16- “Desculpe o transtorno, estamos mudando o país”. A multidão produz uma sensação de força que pode se tornar tão generosa quanto… pretensiosa. Não se muda o país sem o enfrentamento, por exemplo, da questão da dívida pública. Ela comeu 44% do Orçamento da União em 2012 (R$ 753 bi), enquanto a Saúde recebeu 4% (R$ 71 bi) e a Educação 3,3% (R$ 57 bi). Transportes ficaram em 0,7%, Segurança 0,39% e Habitação 0,01%. Para este ano de 2013, o valor a ser pago em juros e amortizações da dívida subirá 20%, para gáudio dos grandes rentistas do capitalismo financeirizado. Estas formulações, que exigem mais informações e análises, não estavam nas ruas, ao menos de maneira expressiva, notável.

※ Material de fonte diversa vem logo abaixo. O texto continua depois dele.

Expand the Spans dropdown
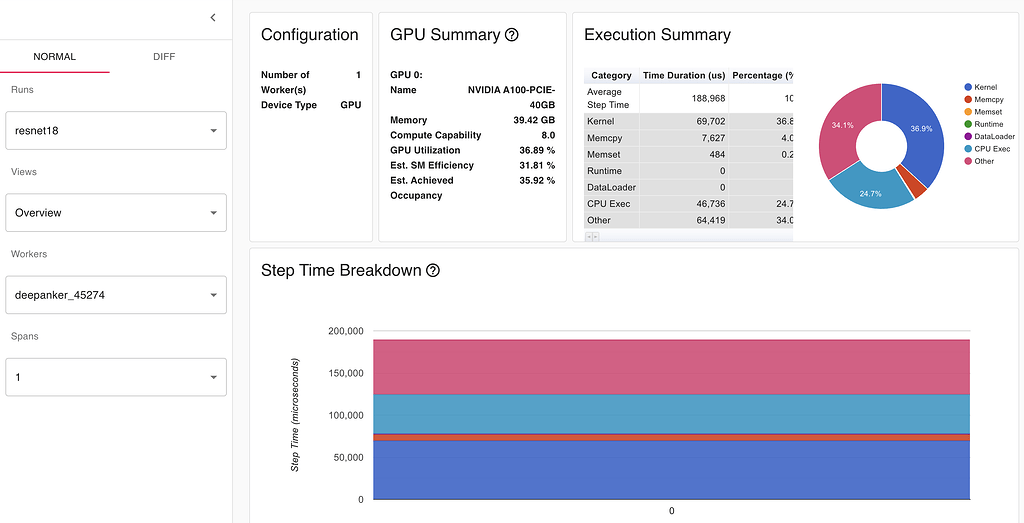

Mas sabemos que as mudanças só serão estruturais e não cosméticas com um novo paradigma de modelo econômico, e as consequentes Reformas Tributária, Administrativa e Política, desde que fecundadas por intensa participação popular. A questão ambiental, tão crucial, também não estava significativamente representada nas ruas. Sem isso, o transtorno não transforma.E o que alguns proclamam como revolução será apenas pontual irrupção. De toda forma, convém considerar o que Peter Pál Pelbart, filósofo húngaro e professor na PUC/SP, autor de “Vida Capital”, pondera (“Anota aí: eu sou ninguém” – FSP, 19/7/2013): “talvez uma outra subjetividade política e coletiva esteja (re)nascendo, aqui e em outros pontos do planeta, para a qual carecemos de categorias. Mais insurreta, de movimento mais do que de partido, de fluxo mais do que de disciplina, de impulso mais do que de finalidades, com um poder de convocação incomum, sem que isso garanta nada, muito menos que ela se torne o novo sujeito da história”.